» **About this task**:
Pull out every line with the word "navigation" from the entries below.

» **Source data**:
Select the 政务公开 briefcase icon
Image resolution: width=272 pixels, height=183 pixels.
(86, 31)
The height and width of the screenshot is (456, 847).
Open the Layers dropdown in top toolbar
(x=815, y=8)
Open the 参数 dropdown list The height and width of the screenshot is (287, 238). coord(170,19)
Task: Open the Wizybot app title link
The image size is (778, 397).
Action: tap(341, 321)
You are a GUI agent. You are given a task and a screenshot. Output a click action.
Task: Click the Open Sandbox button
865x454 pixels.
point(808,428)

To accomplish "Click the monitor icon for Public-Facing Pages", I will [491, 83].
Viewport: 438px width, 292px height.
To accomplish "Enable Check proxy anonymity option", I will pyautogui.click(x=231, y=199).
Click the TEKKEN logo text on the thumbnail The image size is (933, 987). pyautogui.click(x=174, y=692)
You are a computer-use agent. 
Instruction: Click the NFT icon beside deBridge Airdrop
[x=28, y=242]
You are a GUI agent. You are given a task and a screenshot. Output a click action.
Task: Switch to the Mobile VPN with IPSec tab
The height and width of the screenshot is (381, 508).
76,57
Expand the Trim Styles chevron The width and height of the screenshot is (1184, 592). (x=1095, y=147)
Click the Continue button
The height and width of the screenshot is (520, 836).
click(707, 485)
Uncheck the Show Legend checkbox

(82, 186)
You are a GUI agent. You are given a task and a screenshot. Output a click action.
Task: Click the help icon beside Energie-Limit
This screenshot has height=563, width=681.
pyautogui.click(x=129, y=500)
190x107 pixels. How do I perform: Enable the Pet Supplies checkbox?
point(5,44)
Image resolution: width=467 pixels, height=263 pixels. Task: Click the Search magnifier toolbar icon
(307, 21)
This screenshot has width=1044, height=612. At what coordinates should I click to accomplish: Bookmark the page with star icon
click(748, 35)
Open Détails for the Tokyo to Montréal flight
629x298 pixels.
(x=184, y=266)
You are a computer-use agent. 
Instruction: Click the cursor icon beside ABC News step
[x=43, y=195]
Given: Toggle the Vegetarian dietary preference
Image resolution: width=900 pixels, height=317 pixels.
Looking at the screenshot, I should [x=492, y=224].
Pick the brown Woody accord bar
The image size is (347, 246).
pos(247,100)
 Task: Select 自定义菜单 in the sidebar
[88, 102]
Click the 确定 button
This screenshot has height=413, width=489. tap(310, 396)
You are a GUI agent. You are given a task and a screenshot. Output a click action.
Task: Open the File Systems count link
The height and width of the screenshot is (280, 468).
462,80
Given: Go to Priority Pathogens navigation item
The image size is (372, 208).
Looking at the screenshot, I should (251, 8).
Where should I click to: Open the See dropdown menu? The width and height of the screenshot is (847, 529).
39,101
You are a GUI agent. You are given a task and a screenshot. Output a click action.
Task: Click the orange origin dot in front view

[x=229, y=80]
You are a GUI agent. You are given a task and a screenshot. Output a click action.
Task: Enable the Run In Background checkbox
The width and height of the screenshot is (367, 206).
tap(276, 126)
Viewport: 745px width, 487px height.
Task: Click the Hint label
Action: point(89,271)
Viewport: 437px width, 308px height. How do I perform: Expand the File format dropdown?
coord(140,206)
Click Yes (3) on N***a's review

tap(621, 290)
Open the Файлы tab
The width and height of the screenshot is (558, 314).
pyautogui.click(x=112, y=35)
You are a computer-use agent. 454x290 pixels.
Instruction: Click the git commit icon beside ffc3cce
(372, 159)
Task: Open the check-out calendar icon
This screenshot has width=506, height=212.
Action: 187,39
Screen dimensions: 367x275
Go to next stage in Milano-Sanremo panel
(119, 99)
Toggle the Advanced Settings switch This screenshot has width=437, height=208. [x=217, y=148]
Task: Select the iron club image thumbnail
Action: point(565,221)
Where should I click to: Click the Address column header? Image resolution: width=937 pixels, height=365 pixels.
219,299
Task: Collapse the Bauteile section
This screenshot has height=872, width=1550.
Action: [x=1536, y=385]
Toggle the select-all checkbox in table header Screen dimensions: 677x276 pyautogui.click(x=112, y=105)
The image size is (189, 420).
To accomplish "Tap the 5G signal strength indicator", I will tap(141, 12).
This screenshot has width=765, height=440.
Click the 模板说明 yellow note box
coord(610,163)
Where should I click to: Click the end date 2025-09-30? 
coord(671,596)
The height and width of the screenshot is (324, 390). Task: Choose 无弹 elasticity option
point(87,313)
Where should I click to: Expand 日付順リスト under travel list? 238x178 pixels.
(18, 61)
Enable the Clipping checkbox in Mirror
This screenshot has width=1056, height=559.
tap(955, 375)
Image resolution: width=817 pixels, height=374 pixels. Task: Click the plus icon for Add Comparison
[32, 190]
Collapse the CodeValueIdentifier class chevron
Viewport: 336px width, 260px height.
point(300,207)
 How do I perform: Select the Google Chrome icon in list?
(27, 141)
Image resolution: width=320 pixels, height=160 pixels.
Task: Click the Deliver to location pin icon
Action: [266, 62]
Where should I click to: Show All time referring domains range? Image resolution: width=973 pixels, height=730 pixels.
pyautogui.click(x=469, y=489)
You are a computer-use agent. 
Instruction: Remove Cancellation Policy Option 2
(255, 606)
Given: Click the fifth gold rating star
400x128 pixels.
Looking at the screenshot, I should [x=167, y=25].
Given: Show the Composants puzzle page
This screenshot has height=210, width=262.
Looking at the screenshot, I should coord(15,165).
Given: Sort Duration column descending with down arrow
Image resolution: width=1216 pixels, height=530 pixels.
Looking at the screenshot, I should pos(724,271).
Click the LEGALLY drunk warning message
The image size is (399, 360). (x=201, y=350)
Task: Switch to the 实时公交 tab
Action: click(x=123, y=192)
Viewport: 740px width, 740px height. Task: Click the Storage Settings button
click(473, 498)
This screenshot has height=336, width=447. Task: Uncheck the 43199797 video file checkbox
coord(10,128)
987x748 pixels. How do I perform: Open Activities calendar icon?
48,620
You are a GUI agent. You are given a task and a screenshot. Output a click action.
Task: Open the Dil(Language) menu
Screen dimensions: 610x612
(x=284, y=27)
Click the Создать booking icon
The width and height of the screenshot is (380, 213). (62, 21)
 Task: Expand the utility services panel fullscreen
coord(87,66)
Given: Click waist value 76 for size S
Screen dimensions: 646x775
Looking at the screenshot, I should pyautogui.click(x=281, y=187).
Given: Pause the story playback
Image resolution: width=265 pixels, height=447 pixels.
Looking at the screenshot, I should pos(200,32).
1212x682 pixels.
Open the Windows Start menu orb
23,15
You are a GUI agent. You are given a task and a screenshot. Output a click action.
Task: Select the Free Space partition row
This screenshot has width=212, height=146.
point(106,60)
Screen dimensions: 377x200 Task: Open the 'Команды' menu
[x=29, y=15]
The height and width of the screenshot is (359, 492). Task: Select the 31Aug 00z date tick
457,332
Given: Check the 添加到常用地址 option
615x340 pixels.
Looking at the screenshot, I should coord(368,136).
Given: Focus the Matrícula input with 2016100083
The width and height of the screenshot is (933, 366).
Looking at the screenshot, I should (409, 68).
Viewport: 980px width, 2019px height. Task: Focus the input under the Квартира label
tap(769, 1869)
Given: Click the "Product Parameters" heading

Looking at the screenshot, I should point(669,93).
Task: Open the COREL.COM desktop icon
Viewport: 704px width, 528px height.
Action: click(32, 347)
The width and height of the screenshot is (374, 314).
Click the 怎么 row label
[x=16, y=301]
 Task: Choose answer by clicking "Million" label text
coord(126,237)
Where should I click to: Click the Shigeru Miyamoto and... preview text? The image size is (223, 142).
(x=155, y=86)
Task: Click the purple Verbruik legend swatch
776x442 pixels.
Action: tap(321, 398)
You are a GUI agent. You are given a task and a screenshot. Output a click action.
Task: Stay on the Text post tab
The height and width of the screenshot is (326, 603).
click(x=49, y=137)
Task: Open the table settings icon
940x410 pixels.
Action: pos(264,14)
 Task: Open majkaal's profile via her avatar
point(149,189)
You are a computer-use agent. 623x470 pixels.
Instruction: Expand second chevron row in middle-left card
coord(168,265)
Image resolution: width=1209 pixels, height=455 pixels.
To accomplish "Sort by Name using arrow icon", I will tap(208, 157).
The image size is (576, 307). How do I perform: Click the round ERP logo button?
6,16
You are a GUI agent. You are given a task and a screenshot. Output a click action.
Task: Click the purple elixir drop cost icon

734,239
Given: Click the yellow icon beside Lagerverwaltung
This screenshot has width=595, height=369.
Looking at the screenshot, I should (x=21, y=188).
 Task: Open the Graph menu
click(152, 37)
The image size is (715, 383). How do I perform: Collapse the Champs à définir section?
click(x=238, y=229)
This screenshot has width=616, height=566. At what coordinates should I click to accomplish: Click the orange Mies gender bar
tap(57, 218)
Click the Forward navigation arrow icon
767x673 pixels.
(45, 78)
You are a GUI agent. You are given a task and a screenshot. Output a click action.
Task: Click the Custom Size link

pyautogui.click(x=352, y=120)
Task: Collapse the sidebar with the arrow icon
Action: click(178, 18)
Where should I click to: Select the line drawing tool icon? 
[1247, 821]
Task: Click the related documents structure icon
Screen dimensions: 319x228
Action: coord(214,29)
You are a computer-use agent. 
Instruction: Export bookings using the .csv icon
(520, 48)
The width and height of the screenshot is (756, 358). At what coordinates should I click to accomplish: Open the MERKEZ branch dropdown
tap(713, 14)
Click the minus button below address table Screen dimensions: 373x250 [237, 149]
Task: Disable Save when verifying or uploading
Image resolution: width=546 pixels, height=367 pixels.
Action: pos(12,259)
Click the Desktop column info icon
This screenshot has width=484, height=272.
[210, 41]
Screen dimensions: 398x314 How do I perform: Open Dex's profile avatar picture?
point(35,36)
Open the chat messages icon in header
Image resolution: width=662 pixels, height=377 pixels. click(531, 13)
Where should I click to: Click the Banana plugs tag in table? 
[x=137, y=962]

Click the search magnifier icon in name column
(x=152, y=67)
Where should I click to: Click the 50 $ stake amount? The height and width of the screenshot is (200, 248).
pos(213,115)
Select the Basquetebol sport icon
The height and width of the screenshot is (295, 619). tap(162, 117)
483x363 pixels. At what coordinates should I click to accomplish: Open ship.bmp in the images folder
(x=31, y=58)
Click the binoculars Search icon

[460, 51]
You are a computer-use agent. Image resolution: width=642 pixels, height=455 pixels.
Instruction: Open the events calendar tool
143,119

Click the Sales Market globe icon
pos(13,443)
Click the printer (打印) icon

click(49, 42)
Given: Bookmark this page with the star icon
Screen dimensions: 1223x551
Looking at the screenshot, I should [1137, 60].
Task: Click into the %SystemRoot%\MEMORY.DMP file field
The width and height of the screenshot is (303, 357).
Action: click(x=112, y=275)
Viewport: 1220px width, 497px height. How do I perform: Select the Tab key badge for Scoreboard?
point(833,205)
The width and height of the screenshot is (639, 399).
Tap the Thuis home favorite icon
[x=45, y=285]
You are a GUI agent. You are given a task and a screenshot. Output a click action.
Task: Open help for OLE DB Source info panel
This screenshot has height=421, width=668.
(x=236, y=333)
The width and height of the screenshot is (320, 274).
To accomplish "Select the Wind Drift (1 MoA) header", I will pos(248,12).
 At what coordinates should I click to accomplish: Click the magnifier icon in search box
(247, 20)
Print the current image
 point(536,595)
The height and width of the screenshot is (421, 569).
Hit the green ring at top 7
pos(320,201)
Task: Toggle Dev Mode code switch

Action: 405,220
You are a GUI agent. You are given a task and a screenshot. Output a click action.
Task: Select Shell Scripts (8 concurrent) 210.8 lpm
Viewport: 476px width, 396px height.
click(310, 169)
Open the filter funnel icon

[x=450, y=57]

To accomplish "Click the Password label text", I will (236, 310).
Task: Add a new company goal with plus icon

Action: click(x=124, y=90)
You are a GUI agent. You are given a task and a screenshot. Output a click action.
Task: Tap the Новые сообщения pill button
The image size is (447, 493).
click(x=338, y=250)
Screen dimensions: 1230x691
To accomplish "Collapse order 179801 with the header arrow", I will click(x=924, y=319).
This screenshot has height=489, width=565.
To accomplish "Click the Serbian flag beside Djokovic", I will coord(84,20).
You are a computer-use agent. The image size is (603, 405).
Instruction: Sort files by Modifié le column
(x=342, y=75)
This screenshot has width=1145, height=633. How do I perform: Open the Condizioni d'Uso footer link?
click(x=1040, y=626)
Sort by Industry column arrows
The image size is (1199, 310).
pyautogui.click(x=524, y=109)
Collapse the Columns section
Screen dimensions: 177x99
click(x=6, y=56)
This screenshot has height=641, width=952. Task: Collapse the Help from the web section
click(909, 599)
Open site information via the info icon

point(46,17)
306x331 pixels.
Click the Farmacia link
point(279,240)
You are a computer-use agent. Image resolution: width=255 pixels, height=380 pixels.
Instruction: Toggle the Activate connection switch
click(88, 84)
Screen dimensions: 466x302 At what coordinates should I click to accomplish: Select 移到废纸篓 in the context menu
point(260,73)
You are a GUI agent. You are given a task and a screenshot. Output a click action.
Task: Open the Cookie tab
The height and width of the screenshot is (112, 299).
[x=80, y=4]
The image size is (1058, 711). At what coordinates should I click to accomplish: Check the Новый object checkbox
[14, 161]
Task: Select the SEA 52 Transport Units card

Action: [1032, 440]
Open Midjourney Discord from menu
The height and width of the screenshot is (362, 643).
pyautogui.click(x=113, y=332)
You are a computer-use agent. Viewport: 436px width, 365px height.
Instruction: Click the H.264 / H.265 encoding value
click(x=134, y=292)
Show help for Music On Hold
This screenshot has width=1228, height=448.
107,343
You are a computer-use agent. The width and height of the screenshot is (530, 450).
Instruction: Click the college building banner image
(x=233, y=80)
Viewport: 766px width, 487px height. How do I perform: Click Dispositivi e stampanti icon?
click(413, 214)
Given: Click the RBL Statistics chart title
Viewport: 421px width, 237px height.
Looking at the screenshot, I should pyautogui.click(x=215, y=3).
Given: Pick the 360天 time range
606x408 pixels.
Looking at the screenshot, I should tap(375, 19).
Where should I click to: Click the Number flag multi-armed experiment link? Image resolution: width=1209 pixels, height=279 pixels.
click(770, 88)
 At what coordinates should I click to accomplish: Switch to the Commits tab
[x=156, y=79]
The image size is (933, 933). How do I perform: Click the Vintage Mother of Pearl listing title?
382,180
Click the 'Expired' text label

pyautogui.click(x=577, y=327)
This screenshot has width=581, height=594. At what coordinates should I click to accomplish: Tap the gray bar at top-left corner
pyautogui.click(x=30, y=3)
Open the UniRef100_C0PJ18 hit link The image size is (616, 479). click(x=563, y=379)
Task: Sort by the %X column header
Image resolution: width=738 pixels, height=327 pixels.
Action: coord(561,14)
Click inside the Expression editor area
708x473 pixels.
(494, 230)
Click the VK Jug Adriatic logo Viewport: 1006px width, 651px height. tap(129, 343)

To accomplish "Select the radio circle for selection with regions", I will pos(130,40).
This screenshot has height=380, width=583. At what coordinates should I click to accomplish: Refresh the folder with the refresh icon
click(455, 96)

» **Solution**:
Given: Go to Priority Pathogens navigation item
Click the Forward navigation arrow icon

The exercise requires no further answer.